• **Exercise goal**
Every line in the listing below that holds the word "each" should be returned.

• **Records for this task**
——

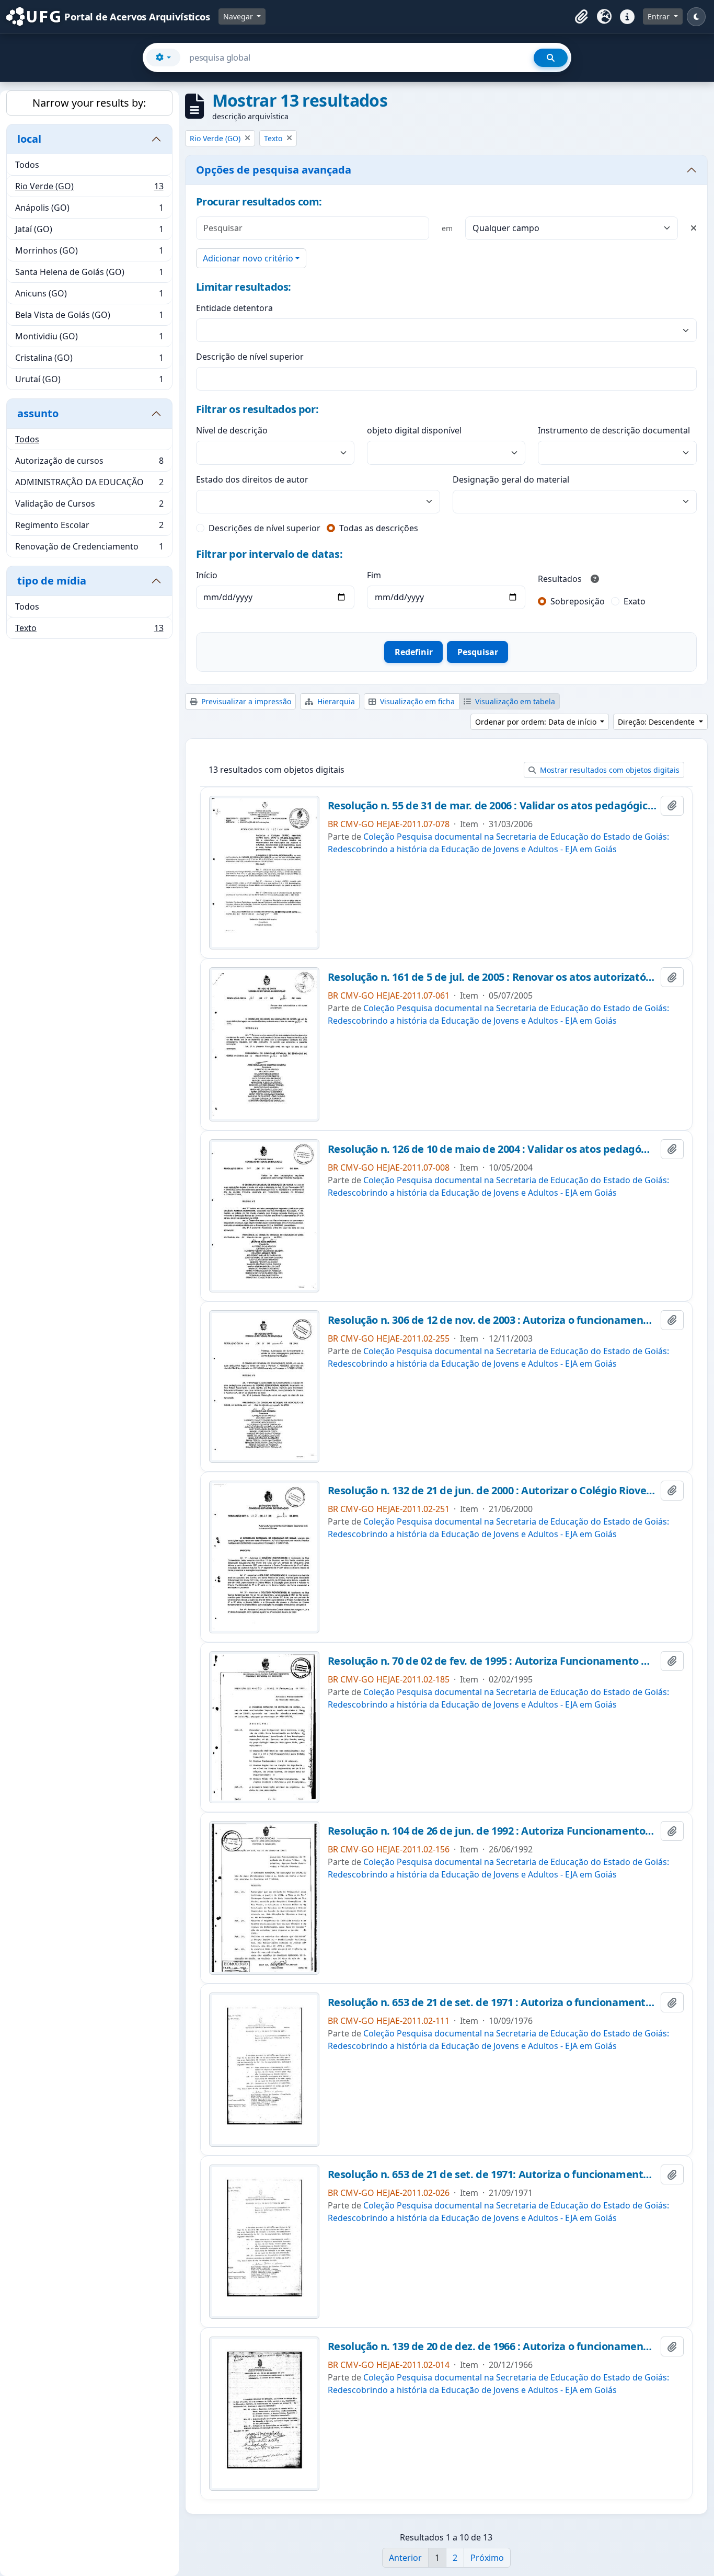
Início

——

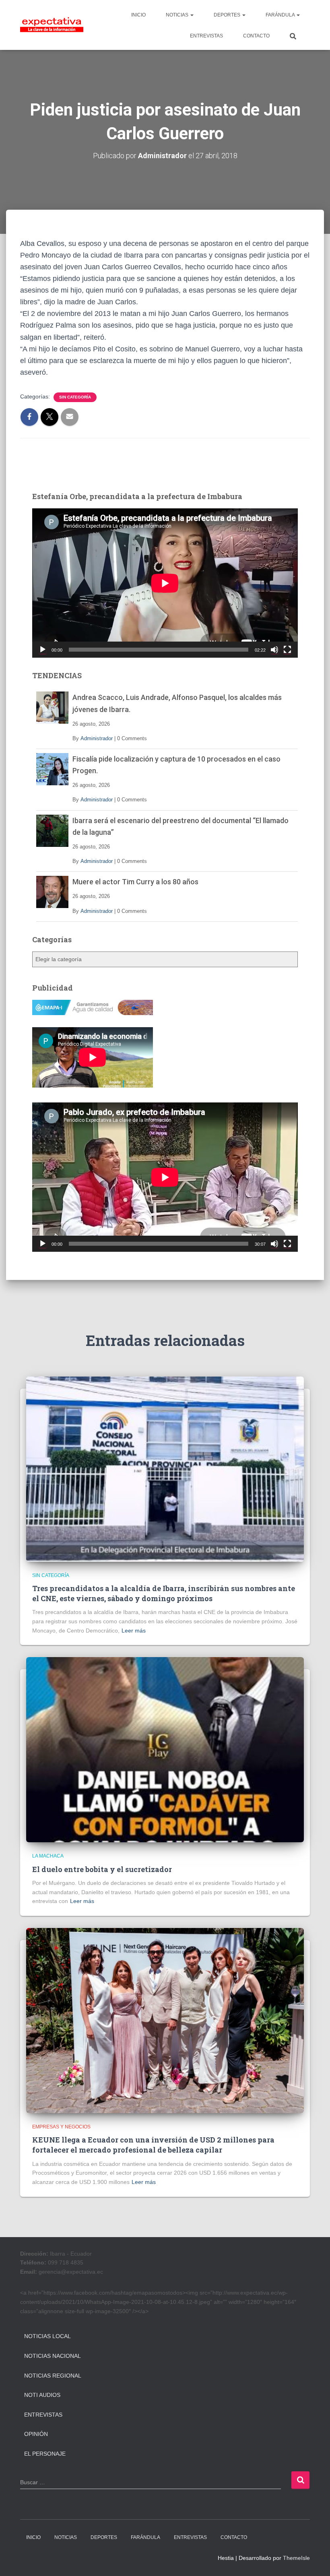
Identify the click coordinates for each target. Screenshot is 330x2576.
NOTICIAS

——

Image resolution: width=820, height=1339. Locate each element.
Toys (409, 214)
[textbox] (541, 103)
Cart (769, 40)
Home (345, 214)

——

• **Result**
Identify the click coordinates for each target. Screenshot is 330x2576.
Image resolution: width=820, height=1339. Locate each element.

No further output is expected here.